Advance care planning is an important part of the provision of patient-centered and cost-effective care (Boerner, Carr, & Moorman, 2013). An understanding of patient pathways at the end-of-life facilitates access to timely end-of-life care which can improve health outcomes, prevent over treatment and ensure cost-effective use of healthcare resources. National investments in long-term care infrastructure could increase access to alternative, out-of-hospital types of end-of-life care, enabling more comprehensive public support for terminally ill patients of all cultural groups (Mack, Weeks, Wright, Block & Prigerson, 2010). Also, financial incentives and organizational arrangements should be designed in a way to prevent supplier-induced demand. That requires alternatives to FFS reimbursement such as development of accountable care organizations, bundled payments, or introducing penalties for high 30-day readmission rates, hospital mortality, and poor patient experience (Institue of Medicine, 2015). Expanding insurance coverage to include additional long-term care services is worthwhile because it could reduce the pressure on acute end-of-life services, but in the context of rising healthcare costs it will be challenging to secure public support for these services. Further, recorded end-of-life preferences are associated with better quality end-of-life care (Mack et al., 2010, Teno et al., 2007). Policies should ensure equitable access to care throughout an individual’s life, not only as it ends. Also, special attention should be given to familiarizing minorities with different treatment options at the end-of-life and with the benefits of advance care planning. This could be achieved with culturally-tailored community-based interventions. Further, clear communication from healthcare professionals, both to patients and to their families, is of crucial importance. In cases where preferences are based on well-informed decisions, these should be considered and approached in a culturally-sensitive way. This may require additional education of healthcare professionals, so they can be better equipped to work with culturally diverse populations.
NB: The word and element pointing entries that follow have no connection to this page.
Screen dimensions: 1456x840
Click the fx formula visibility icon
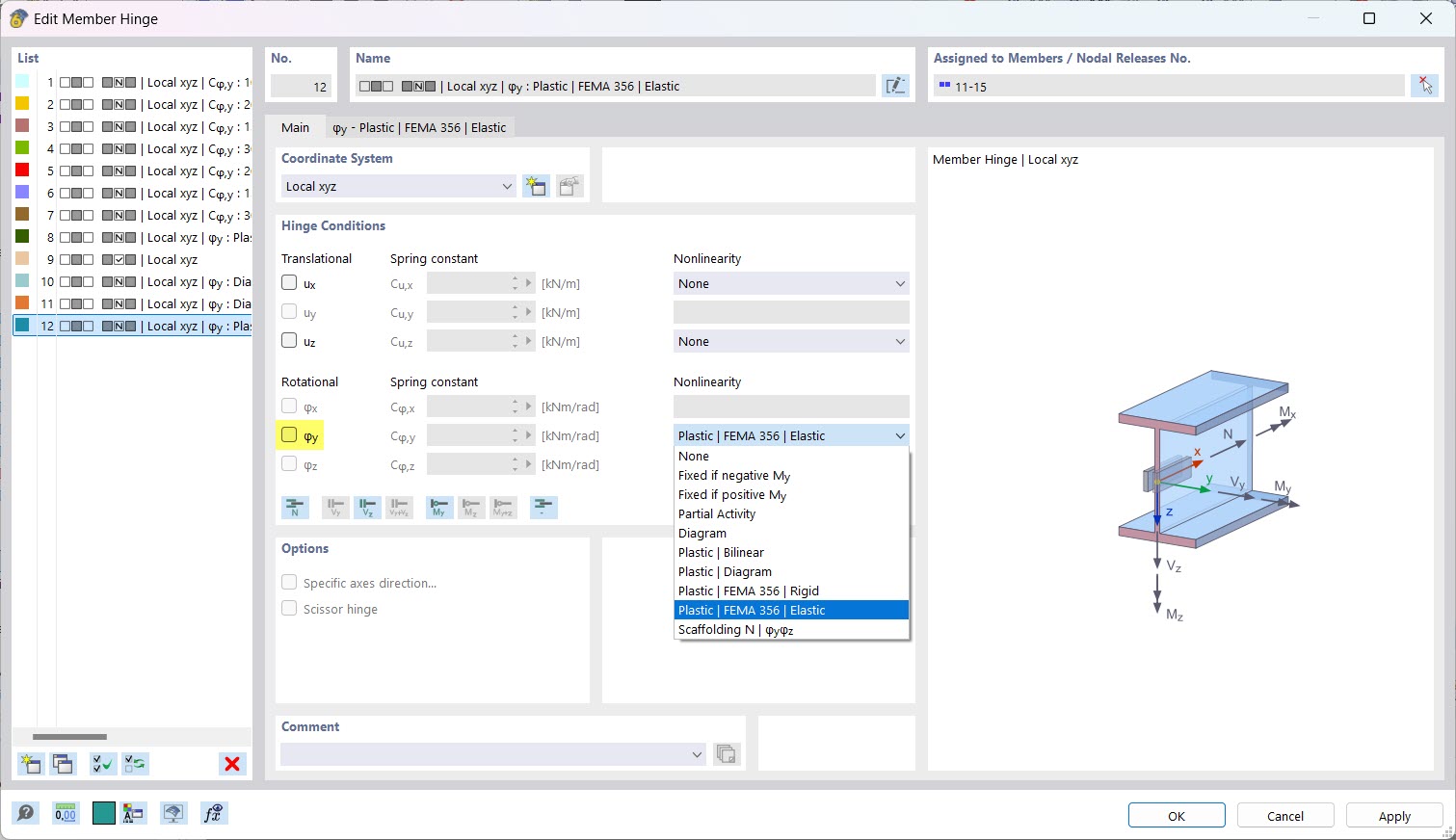pos(214,813)
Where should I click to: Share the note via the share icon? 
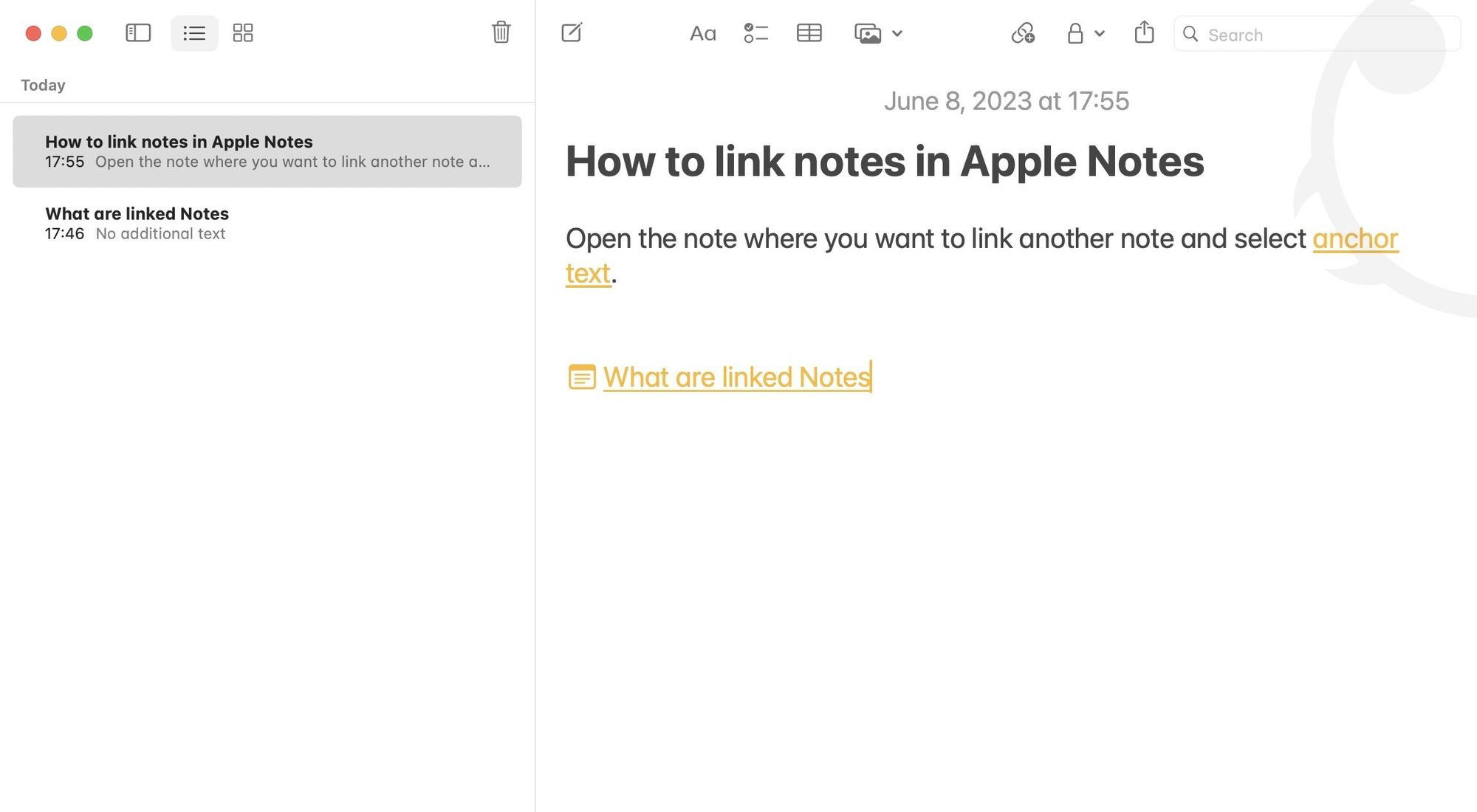click(x=1144, y=32)
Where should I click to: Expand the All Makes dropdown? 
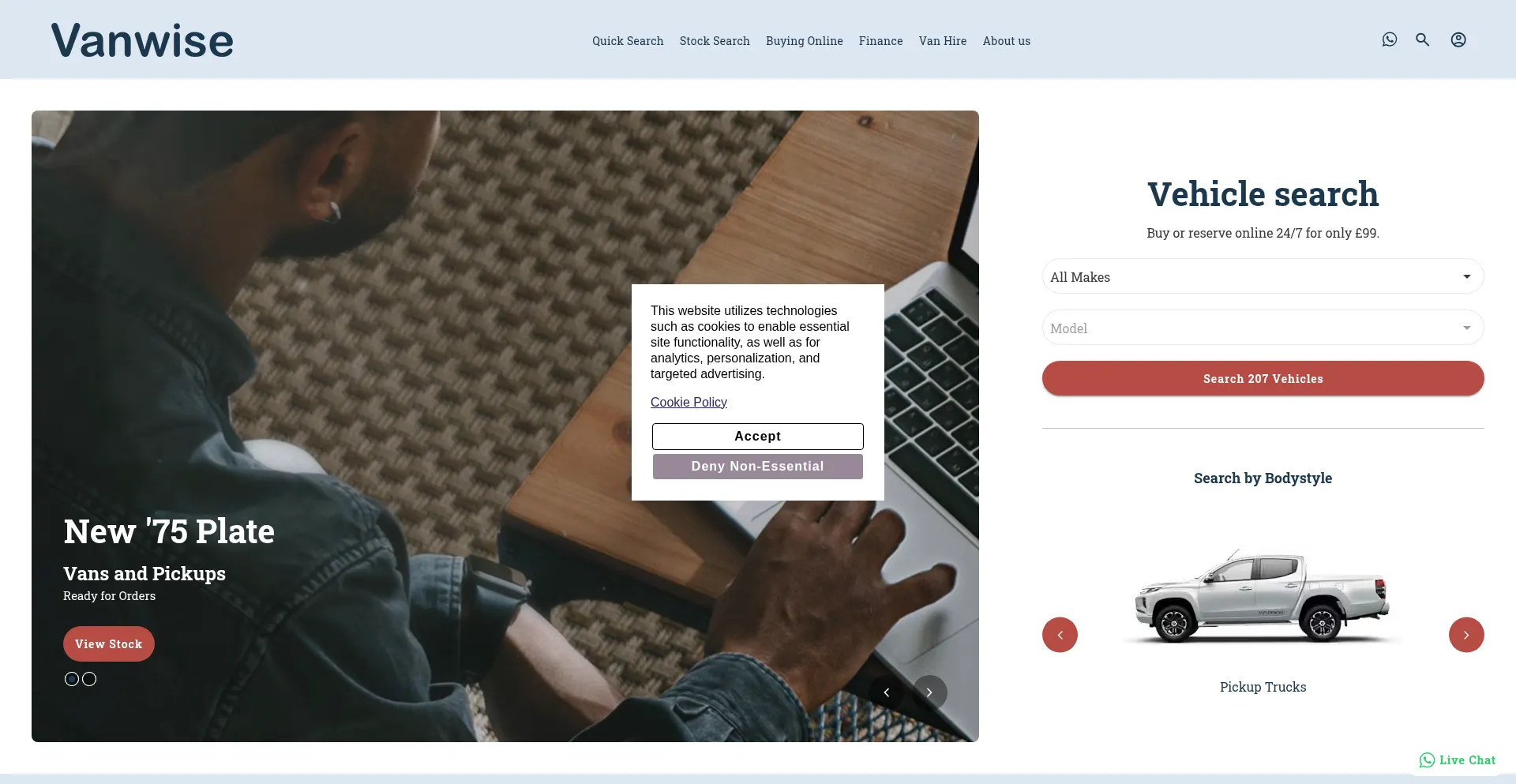(x=1263, y=276)
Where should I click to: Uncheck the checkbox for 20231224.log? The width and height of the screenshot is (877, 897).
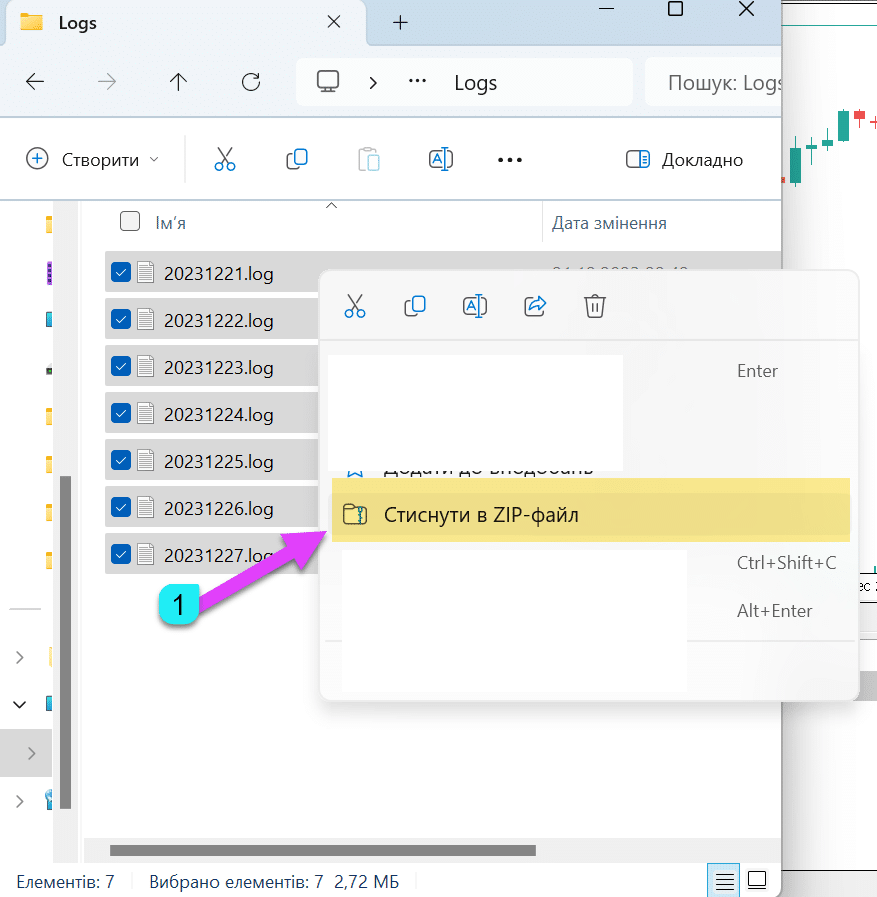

These actions could improve overall medical literacy of minorities, perceived care quality and satisfaction, and trust in the healthcare system.

Conclusion

This study provides an analysis of end-of-life circumstances of the American population. There are marked racial and ethnic disparities at the end-of-life, even when adjusting for a range of individual characteristics. The demand for culturally-sensitive end-of-life care will continue to rise due to a growing ethnically and racially diverse population of older adults. Efforts to reduce existing discrepancies should target both patients and healthcare professionals to ensure that new models of care accommodate the diverse needs of older adults. Securing these conditions for high-quality end-of-life care is likely to require dedicated support from governmental structures. The millions of Americans that deal with life-threatening conditions deserve access to adequate patient-centered end-of-life care.

Declaration of interest statement

None.

Funding

This research did not receive any specific grant from funding agencies in the public, commercial, or non-for-profit sectors.